(Problem details)
Could you reproduce all of these records exactly?

(Data records)
- Opening Delimiter -

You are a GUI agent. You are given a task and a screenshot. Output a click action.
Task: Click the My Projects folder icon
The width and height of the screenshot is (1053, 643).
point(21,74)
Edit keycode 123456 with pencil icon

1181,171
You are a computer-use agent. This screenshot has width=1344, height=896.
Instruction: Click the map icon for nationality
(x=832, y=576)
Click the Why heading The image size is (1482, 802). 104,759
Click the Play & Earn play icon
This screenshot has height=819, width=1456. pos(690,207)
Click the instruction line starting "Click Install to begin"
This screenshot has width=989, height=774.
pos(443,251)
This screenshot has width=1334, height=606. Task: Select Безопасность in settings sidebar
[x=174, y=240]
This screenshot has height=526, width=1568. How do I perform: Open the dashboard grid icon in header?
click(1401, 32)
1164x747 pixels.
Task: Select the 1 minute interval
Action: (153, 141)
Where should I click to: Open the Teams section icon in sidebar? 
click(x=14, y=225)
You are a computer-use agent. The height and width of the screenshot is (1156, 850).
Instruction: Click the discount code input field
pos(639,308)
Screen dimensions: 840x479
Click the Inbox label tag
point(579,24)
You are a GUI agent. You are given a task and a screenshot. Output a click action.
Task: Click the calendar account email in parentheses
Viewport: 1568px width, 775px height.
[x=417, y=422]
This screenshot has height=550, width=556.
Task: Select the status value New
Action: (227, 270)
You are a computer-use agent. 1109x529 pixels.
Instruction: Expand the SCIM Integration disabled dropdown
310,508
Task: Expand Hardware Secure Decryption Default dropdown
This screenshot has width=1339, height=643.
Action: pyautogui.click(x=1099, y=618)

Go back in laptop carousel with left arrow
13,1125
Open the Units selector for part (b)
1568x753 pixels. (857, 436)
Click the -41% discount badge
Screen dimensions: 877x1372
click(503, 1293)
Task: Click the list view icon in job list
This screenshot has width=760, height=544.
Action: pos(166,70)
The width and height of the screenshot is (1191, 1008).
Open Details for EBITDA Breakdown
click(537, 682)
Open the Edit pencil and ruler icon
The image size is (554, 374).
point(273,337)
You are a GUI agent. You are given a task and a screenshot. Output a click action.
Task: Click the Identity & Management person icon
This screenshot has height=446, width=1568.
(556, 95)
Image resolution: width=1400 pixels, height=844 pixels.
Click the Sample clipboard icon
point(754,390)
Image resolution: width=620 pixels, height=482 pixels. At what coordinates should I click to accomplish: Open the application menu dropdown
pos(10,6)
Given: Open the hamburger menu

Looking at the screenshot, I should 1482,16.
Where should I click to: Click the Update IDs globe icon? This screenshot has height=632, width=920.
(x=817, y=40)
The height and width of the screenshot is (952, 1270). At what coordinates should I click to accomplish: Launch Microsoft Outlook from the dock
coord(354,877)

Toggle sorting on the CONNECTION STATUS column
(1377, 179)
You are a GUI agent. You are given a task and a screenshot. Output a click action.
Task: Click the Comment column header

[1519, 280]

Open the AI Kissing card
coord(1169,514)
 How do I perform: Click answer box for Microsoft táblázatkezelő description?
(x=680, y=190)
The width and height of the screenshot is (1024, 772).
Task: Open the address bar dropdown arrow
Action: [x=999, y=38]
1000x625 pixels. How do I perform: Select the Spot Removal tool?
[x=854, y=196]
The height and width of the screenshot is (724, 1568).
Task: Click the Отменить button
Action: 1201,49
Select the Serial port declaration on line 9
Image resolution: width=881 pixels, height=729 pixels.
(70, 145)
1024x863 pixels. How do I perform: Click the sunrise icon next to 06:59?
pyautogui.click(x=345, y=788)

- Closing Delimiter -

(Solution to the problem)
You are a GUI agent. You are given a task and a screenshot. Output a click action.
Task: Click the My Projects folder icon
The width and height of the screenshot is (1053, 643).
point(21,74)
Edit keycode 123456 with pencil icon

1181,171
You are a computer-use agent. This screenshot has width=1344, height=896.
Instruction: Click the map icon for nationality
(x=832, y=576)
Click the Why heading The image size is (1482, 802). 104,759
Click the Play & Earn play icon
This screenshot has height=819, width=1456. pos(690,207)
Click the instruction line starting "Click Install to begin"
This screenshot has width=989, height=774.
pos(443,251)
This screenshot has width=1334, height=606. Task: Select Безопасность in settings sidebar
[x=174, y=240]
This screenshot has height=526, width=1568. How do I perform: Open the dashboard grid icon in header?
click(1401, 32)
1164x747 pixels.
Task: Select the 1 minute interval
Action: (153, 141)
Where should I click to: Open the Teams section icon in sidebar? 
click(x=14, y=225)
You are a computer-use agent. The height and width of the screenshot is (1156, 850).
Instruction: Click the discount code input field
pos(639,308)
Screen dimensions: 840x479
Click the Inbox label tag
point(579,24)
You are a GUI agent. You are given a task and a screenshot. Output a click action.
Task: Click the calendar account email in parentheses
Viewport: 1568px width, 775px height.
[x=417, y=422]
This screenshot has height=550, width=556.
Task: Select the status value New
Action: (227, 270)
You are a computer-use agent. 1109x529 pixels.
Instruction: Expand the SCIM Integration disabled dropdown
310,508
Task: Expand Hardware Secure Decryption Default dropdown
This screenshot has width=1339, height=643.
Action: pyautogui.click(x=1099, y=618)

Go back in laptop carousel with left arrow
13,1125
Open the Units selector for part (b)
1568x753 pixels. (857, 436)
Click the -41% discount badge
Screen dimensions: 877x1372
click(503, 1293)
Task: Click the list view icon in job list
This screenshot has width=760, height=544.
Action: pos(166,70)
The width and height of the screenshot is (1191, 1008).
Open Details for EBITDA Breakdown
click(537, 682)
Open the Edit pencil and ruler icon
The image size is (554, 374).
point(273,337)
You are a GUI agent. You are given a task and a screenshot. Output a click action.
Task: Click the Identity & Management person icon
This screenshot has height=446, width=1568.
(556, 95)
Image resolution: width=1400 pixels, height=844 pixels.
Click the Sample clipboard icon
point(754,390)
Image resolution: width=620 pixels, height=482 pixels. At what coordinates should I click to accomplish: Open the application menu dropdown
pos(10,6)
Given: Open the hamburger menu

Looking at the screenshot, I should 1482,16.
Where should I click to: Click the Update IDs globe icon? This screenshot has height=632, width=920.
(x=817, y=40)
The height and width of the screenshot is (952, 1270). At what coordinates should I click to accomplish: Launch Microsoft Outlook from the dock
coord(354,877)

Toggle sorting on the CONNECTION STATUS column
(1377, 179)
You are a GUI agent. You are given a task and a screenshot. Output a click action.
Task: Click the Comment column header

[1519, 280]

Open the AI Kissing card
coord(1169,514)
 How do I perform: Click answer box for Microsoft táblázatkezelő description?
(x=680, y=190)
The width and height of the screenshot is (1024, 772).
Task: Open the address bar dropdown arrow
Action: [x=999, y=38]
1000x625 pixels. How do I perform: Select the Spot Removal tool?
[x=854, y=196]
The height and width of the screenshot is (724, 1568).
Task: Click the Отменить button
Action: 1201,49
Select the Serial port declaration on line 9
Image resolution: width=881 pixels, height=729 pixels.
(70, 145)
1024x863 pixels. How do I perform: Click the sunrise icon next to 06:59?
pyautogui.click(x=345, y=788)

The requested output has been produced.